PROBLEM TO WORK ON →
Lines before the one containing "Select the $19.26" are left out; return that line and all lines after it, exactly, through the end of the records below.

EXCERPTED DATA →
----------------
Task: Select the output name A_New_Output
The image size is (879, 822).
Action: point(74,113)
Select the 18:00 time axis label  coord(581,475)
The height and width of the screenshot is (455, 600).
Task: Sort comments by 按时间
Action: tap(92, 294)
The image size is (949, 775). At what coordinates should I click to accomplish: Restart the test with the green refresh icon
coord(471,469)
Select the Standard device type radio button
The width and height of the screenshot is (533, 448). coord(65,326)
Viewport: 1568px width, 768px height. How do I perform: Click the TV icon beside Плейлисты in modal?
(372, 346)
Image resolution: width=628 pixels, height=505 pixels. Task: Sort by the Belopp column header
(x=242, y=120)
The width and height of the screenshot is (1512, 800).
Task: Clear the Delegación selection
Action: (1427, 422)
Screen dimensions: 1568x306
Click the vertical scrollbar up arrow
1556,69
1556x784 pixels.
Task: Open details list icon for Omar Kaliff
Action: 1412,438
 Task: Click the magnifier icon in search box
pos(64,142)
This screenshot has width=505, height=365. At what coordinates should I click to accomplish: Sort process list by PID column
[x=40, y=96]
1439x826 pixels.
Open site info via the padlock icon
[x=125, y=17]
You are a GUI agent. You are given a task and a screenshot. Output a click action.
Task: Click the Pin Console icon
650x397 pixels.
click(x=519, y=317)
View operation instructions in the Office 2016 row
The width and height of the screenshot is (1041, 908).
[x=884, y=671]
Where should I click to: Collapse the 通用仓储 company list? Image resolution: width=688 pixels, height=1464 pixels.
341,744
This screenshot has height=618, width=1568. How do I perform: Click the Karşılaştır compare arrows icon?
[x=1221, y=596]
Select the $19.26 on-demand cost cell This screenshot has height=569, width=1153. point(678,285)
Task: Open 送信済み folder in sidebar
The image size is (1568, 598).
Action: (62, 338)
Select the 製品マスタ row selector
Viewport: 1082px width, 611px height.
----------------
SOLUTION TO THIS PROBLEM →
Select the $19.26 on-demand cost cell This screenshot has height=569, width=1153. point(678,285)
Task: Open 送信済み folder in sidebar
The image size is (1568, 598).
Action: (62, 338)
Select the 製品マスタ row selector
Viewport: 1082px width, 611px height.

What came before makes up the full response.